Lebih jauh, meminjam istilah Birgit Meyer, film juga bekerja pada ranah performatif (Meyer, 2015). Ia memengaruhi cara publik menafsirkan agama, moral, dan nilai sosial. Film bertema agama, dengan demikian menempati posisi strategis terutama dalam studi tentang agama dan masyarakat.

Ia menghadirkan ruang negosiasi di mana norma-norma keagamaan tidak hanya direproduksi, tetapi juga dipertanyakan dan ditransformasikan. Pertemuan antara narasi sinematik dan pengalaman kolektif penonton memperlihatkan bahwa film berperan sebagai ritual sekular, yakni medium yang memungkinkan publik menegosiasikan keyakinan, menafsirkan ulang moralitas, serta merespons dinamika sosial-keagamaan kontemporer secara terpisah.

Performativitas, Kolektivitas, dan Respons Agama
Berkaitan dengan ritual sekular tersebut, Catherine Bell, dalam karya seminalnya Ritual Theory, Ritual Practice (1992), mengemukakan bahwa ritualisasi adalah strategi sosial yang terstruktur dan bermakna. Bell menyebut “ritualization as a culturally strategic way of acting,” yang berarti bahwa praktik ritual tidak hanya merupakan tindakan simbolis, tetapi juga merupakan cara strategis dalam bertindak dalam konteks sosial tertentu (Bell, 1992, p. 8).

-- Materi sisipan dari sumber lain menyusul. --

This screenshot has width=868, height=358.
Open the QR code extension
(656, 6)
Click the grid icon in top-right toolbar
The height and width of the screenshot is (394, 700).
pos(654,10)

Ritual, bagi Bell, bukanlah aktivitas yang terisolasi, melainkan bagian dari aktivitas sosial yang lebih luas. Ia berfungsi untuk membentuk dan menegosiasikan makna tentang sesuatu dalam masyarakat.

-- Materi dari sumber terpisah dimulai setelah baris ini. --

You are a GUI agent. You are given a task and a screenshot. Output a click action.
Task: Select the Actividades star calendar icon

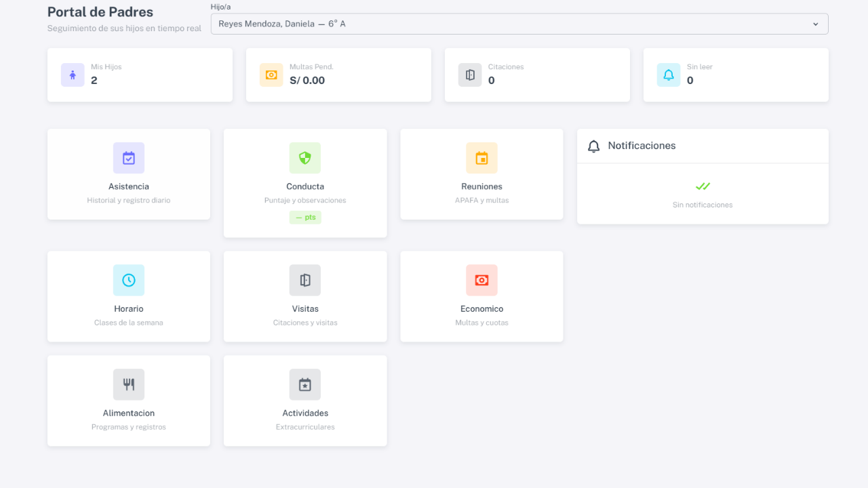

Dalam konteks film bertema agama, ritualisasi dapat diamati melalui cara film membentuk pengalaman kolektif penonton. Melalui struktur naratif, simbolisme, dan karakterisasi, Bell menyebut bahwa film bertema agama seringkali berfungsi lebih dari sekadar penyampai cerita. Di Indonesia, film seperti Munkar, yang mengambil latar pesantren dengan nuansa horor, dan Kiblat, yang mengangkat konflik spiritual dan otoritas moral, adalah beberapa contoh tentang bagaimana narasi sinematik dapat menghadirkan ketegangan moral dan religius.